• _Stated exercise_: Please render the lines of the material below as a JSON list of strings, one string per line, starting with the line that contains "You are a computer-use" and going on through the end of the material. Leave out blank lines and pictures.

(Material on locating elements on screens)
= = = =

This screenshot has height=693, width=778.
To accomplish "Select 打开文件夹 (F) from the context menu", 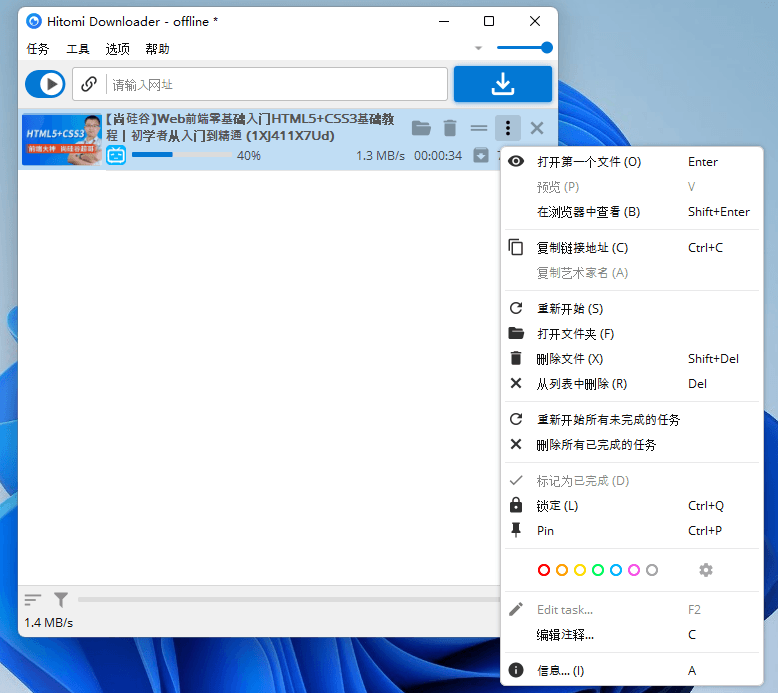I will pyautogui.click(x=575, y=334).

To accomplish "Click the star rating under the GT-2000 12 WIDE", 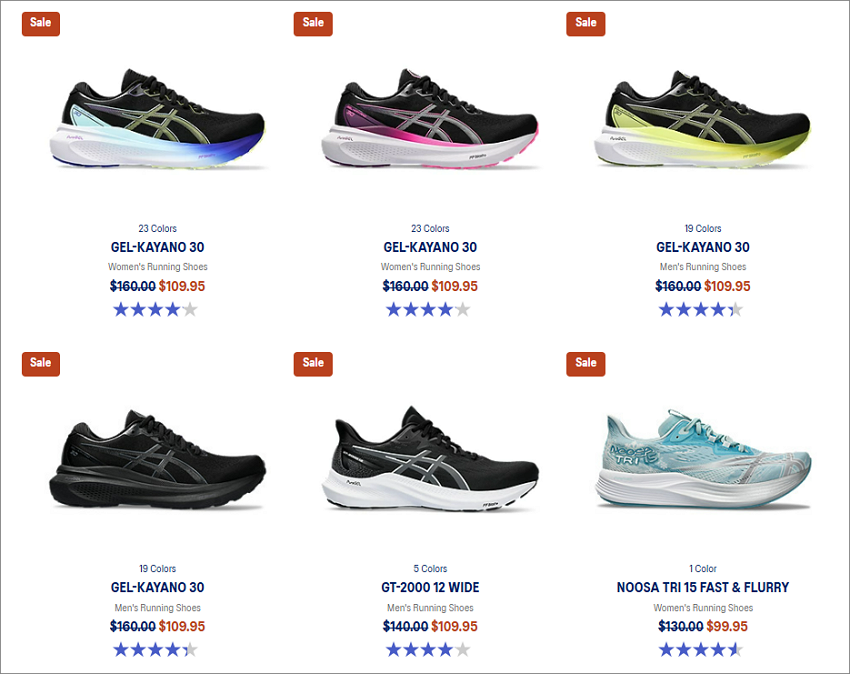I will click(428, 649).
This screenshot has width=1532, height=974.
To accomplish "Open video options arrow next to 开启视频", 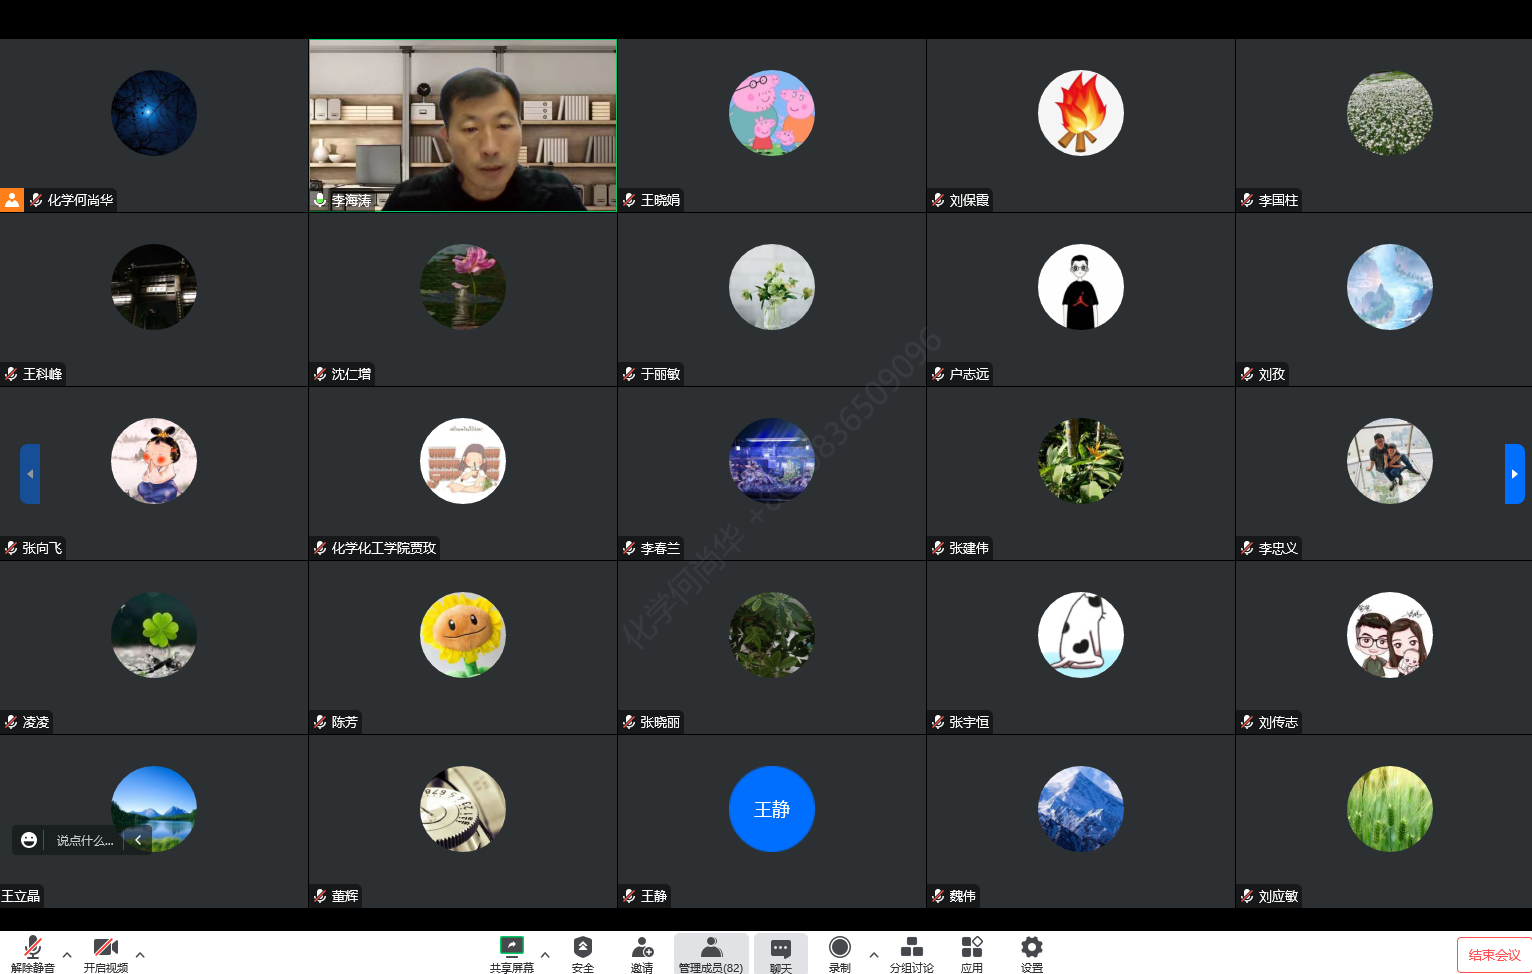I will (x=140, y=955).
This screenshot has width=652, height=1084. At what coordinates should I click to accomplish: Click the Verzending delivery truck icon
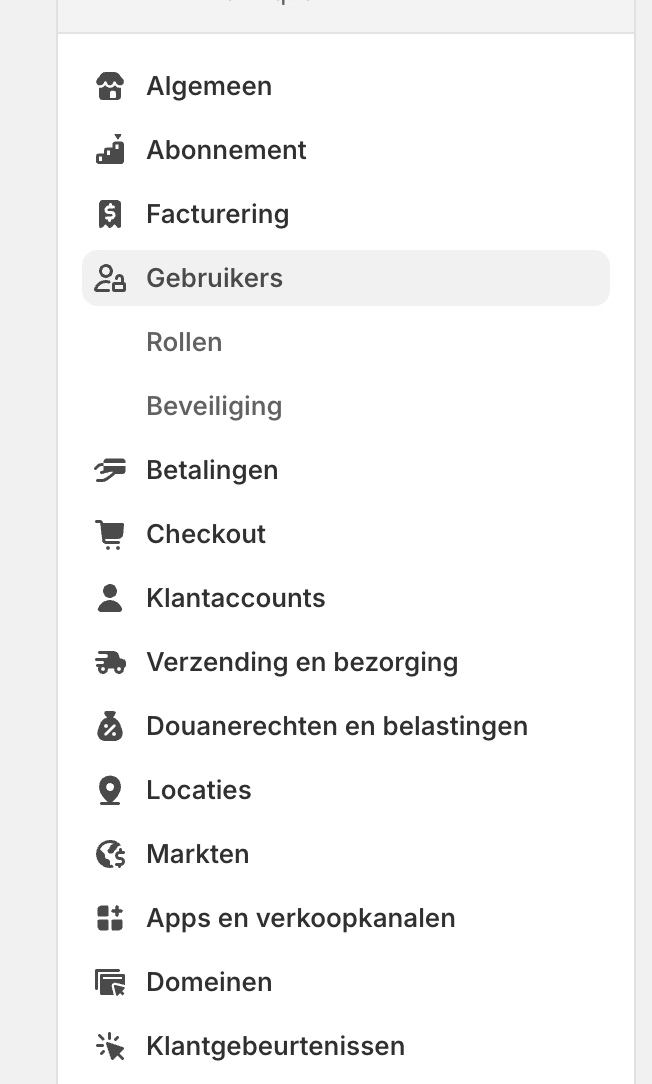point(110,662)
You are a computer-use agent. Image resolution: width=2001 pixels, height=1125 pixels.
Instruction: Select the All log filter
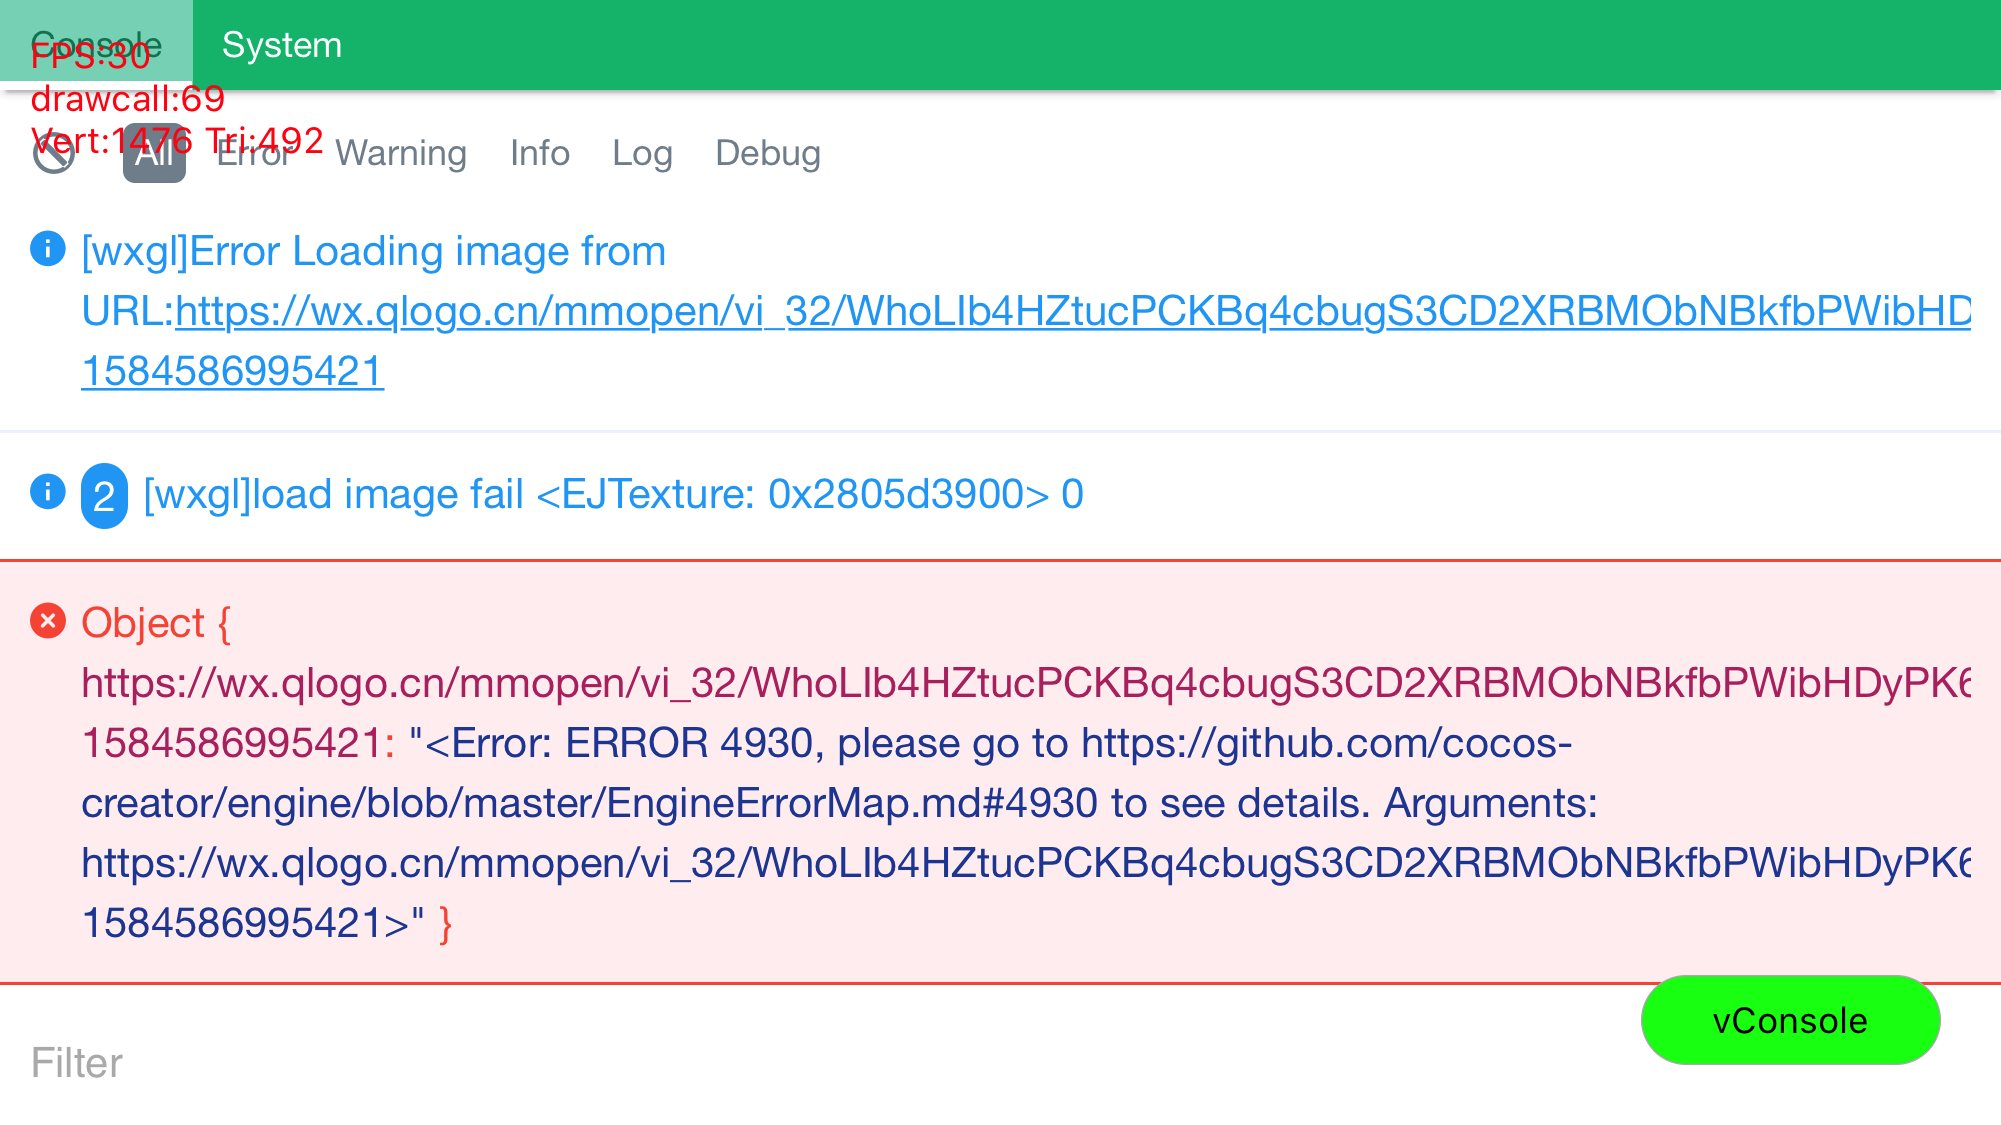tap(154, 153)
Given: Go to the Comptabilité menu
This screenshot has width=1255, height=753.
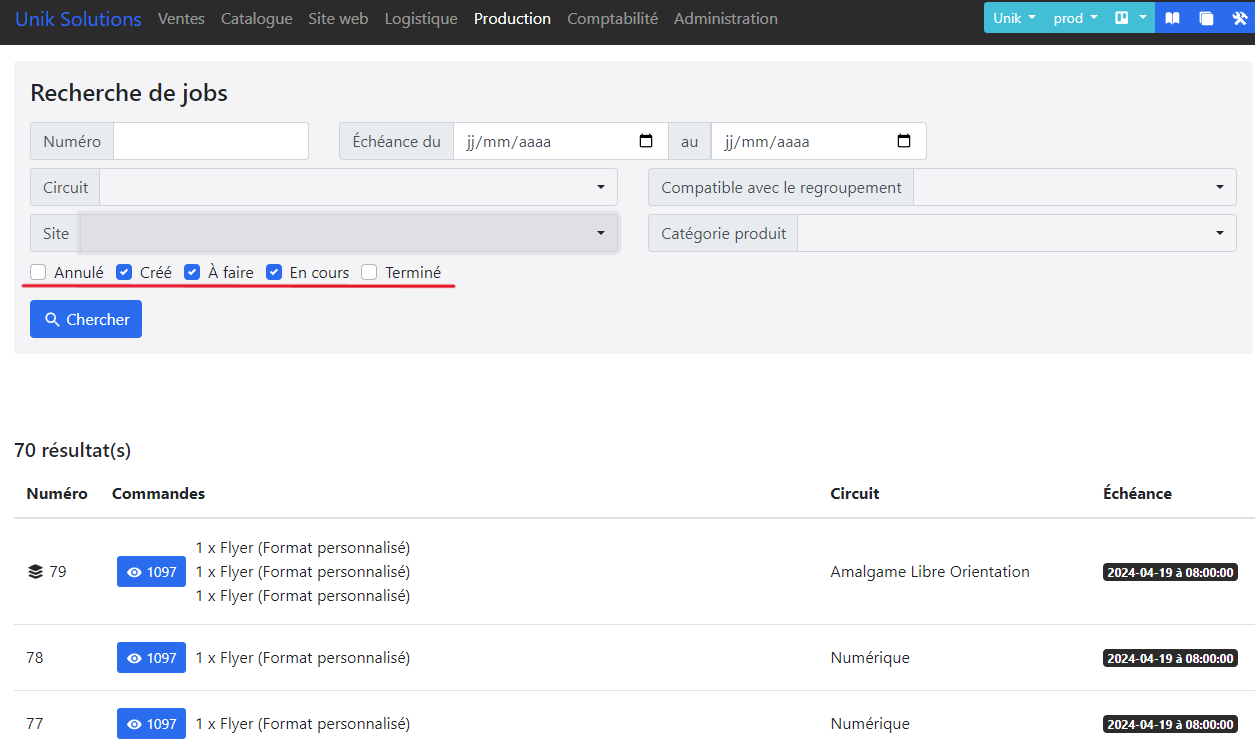Looking at the screenshot, I should (x=612, y=18).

= = = =

• _Exercise result_:
[
  "You are a computer-use agent. Image resolution: width=2001 pixels, height=1125 pixels.",
  "Instruction: Select the All log filter",
  "tap(154, 153)",
  "Given: Go to the Comptabilité menu",
  "This screenshot has width=1255, height=753.",
  "Looking at the screenshot, I should (x=612, y=18)."
]